**DATASET:**

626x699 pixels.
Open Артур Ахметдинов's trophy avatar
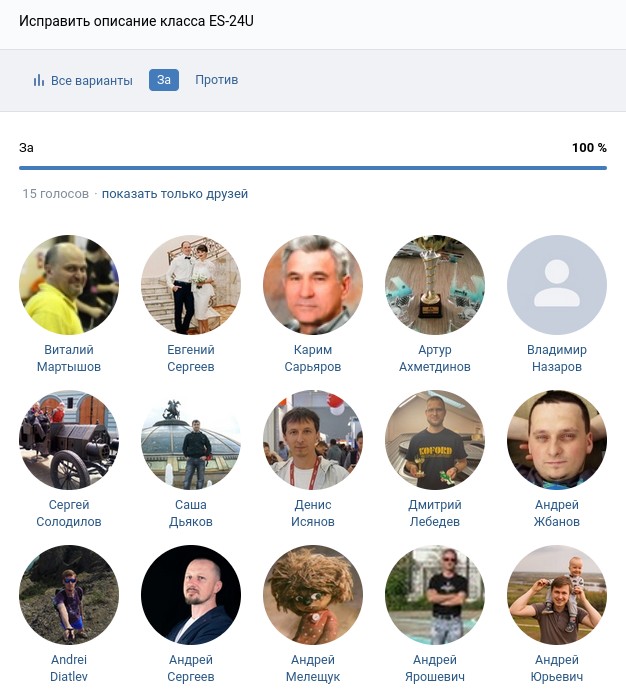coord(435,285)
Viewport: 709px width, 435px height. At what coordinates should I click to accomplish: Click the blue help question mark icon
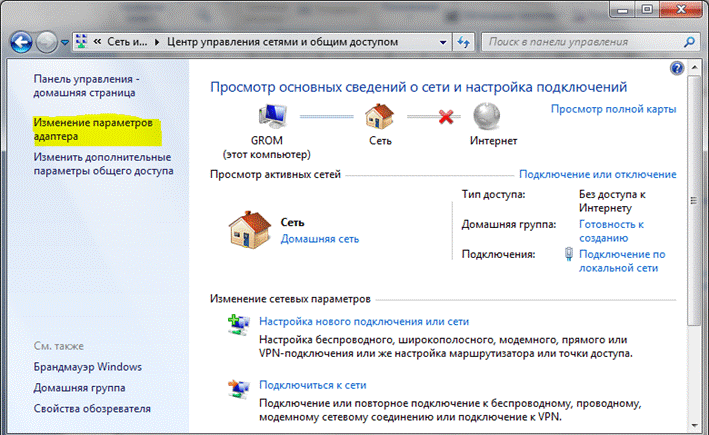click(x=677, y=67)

**EXERCISE PROMPT:** Ignore the images and quote every line of the listing exactly.

**SOLUTION:**
626x699 pixels.
Open Артур Ахметдинов's trophy avatar
coord(435,285)
Viewport: 709px width, 435px height. At what coordinates should I click to accomplish: Click the blue help question mark icon
click(x=677, y=67)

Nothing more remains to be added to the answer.